**WORK ITEM:**
Report the number of lines in these entries that contain "Open". Write only the number.

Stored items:

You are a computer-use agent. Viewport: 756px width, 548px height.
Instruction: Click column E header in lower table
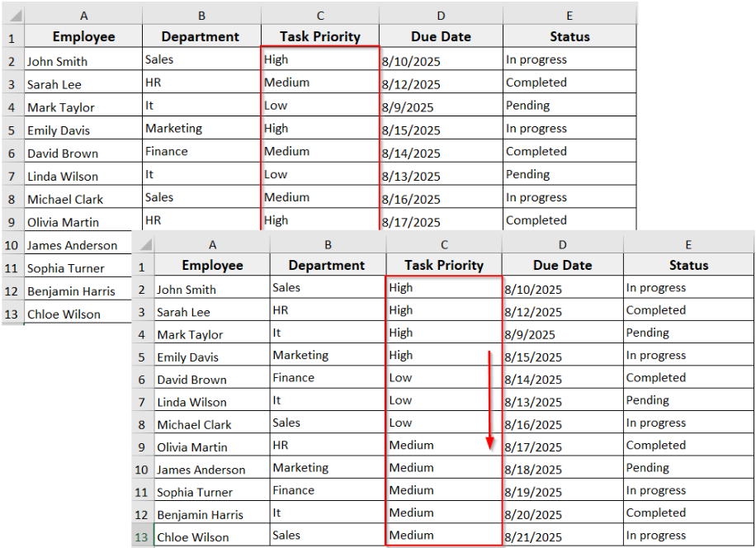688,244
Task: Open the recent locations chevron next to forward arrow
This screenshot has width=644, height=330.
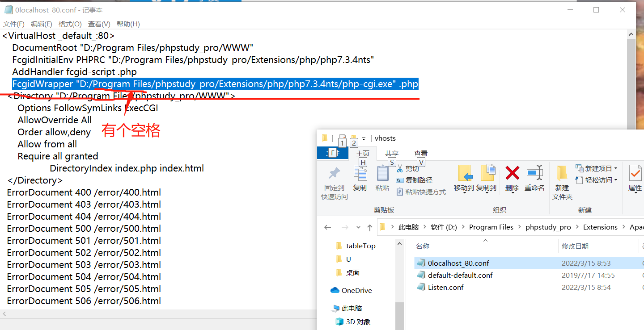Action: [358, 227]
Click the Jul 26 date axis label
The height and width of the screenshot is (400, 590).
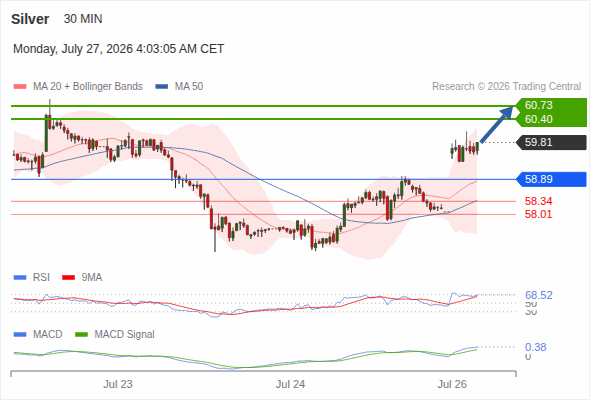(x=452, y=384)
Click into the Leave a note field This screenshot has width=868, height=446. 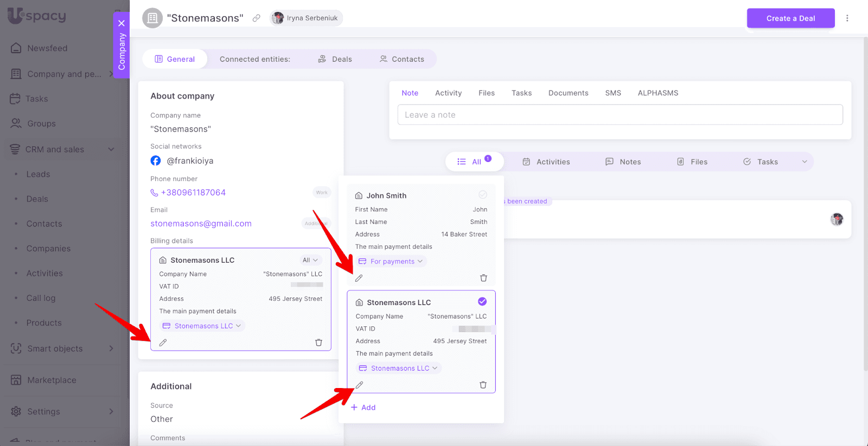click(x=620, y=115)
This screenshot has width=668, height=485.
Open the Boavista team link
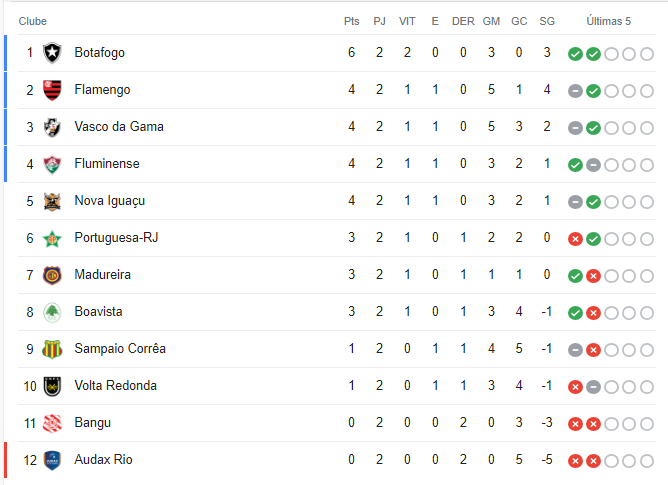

**TASK SOLUTION:**
2